YOUR OBJECTIVE - Would you please return all of the entries below exactly as shown?

LISTED ENTRIES -

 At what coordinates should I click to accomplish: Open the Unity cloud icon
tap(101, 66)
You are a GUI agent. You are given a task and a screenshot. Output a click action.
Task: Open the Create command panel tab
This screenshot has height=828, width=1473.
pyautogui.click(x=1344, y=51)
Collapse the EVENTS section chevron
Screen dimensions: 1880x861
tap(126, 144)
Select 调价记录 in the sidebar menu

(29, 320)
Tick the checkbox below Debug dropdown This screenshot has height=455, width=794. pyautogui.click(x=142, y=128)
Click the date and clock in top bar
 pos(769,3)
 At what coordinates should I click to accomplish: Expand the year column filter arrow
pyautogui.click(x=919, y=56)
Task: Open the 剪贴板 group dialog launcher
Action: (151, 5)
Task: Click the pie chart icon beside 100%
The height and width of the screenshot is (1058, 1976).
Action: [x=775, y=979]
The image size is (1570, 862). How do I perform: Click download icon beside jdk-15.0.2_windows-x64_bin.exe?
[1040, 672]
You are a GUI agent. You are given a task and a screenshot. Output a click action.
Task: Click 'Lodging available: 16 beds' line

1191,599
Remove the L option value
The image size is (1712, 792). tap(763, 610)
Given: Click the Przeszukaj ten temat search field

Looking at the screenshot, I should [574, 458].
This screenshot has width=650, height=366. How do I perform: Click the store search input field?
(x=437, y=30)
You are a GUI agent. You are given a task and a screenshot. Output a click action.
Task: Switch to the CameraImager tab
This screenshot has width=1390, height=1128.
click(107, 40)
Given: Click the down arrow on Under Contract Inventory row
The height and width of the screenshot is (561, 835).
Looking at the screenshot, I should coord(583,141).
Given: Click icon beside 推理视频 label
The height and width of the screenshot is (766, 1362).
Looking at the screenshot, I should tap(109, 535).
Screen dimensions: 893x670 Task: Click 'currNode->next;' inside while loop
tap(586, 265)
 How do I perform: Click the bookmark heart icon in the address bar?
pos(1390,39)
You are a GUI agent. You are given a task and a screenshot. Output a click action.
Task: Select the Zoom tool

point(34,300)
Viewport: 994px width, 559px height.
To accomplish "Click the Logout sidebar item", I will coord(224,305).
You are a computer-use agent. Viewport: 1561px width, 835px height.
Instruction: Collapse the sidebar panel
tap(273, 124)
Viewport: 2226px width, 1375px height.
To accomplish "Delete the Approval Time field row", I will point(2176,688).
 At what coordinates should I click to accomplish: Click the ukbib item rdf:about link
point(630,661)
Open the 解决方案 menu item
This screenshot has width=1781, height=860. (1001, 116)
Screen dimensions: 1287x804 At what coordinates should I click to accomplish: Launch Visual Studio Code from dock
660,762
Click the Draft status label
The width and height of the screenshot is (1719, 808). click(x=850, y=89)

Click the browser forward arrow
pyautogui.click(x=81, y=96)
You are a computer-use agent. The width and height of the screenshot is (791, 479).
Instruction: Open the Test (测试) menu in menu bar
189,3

RESULT OF THE TASK -
 At what coordinates should I click to accomplish: Open the Unity cloud icon
tap(101, 66)
You are a GUI agent. You are given a task and a screenshot. Output a click action.
Task: Open the Create command panel tab
This screenshot has height=828, width=1473.
pyautogui.click(x=1344, y=51)
Collapse the EVENTS section chevron
Screen dimensions: 1880x861
tap(126, 144)
Select 调价记录 in the sidebar menu

(29, 320)
Tick the checkbox below Debug dropdown This screenshot has height=455, width=794. pyautogui.click(x=142, y=128)
Click the date and clock in top bar
 pos(769,3)
 At what coordinates should I click to accomplish: Expand the year column filter arrow
pyautogui.click(x=919, y=56)
Task: Open the 剪贴板 group dialog launcher
Action: (151, 5)
Task: Click the pie chart icon beside 100%
The height and width of the screenshot is (1058, 1976).
Action: [x=775, y=979]
The image size is (1570, 862). How do I perform: Click download icon beside jdk-15.0.2_windows-x64_bin.exe?
[1040, 672]
You are a GUI agent. You are given a task and a screenshot. Output a click action.
Task: Click 'Lodging available: 16 beds' line

1191,599
Remove the L option value
The image size is (1712, 792). tap(763, 610)
Given: Click the Przeszukaj ten temat search field

Looking at the screenshot, I should [574, 458].
This screenshot has width=650, height=366. How do I perform: Click the store search input field?
(x=437, y=30)
You are a GUI agent. You are given a task and a screenshot. Output a click action.
Task: Switch to the CameraImager tab
This screenshot has width=1390, height=1128.
click(107, 40)
Given: Click the down arrow on Under Contract Inventory row
The height and width of the screenshot is (561, 835).
Looking at the screenshot, I should coord(583,141).
Given: Click icon beside 推理视频 label
The height and width of the screenshot is (766, 1362).
Looking at the screenshot, I should tap(109, 535).
Screen dimensions: 893x670 Task: Click 'currNode->next;' inside while loop
tap(586, 265)
 How do I perform: Click the bookmark heart icon in the address bar?
pos(1390,39)
You are a GUI agent. You are given a task and a screenshot. Output a click action.
Task: Select the Zoom tool

point(34,300)
Viewport: 994px width, 559px height.
To accomplish "Click the Logout sidebar item", I will coord(224,305).
You are a computer-use agent. Viewport: 1561px width, 835px height.
Instruction: Collapse the sidebar panel
tap(273, 124)
Viewport: 2226px width, 1375px height.
To accomplish "Delete the Approval Time field row", I will point(2176,688).
 At what coordinates should I click to accomplish: Click the ukbib item rdf:about link
point(630,661)
Open the 解决方案 menu item
This screenshot has width=1781, height=860. (1001, 116)
Screen dimensions: 1287x804 At what coordinates should I click to accomplish: Launch Visual Studio Code from dock
660,762
Click the Draft status label
The width and height of the screenshot is (1719, 808). click(x=850, y=89)

Click the browser forward arrow
pyautogui.click(x=81, y=96)
You are a computer-use agent. The width and height of the screenshot is (791, 479).
Instruction: Open the Test (测试) menu in menu bar
189,3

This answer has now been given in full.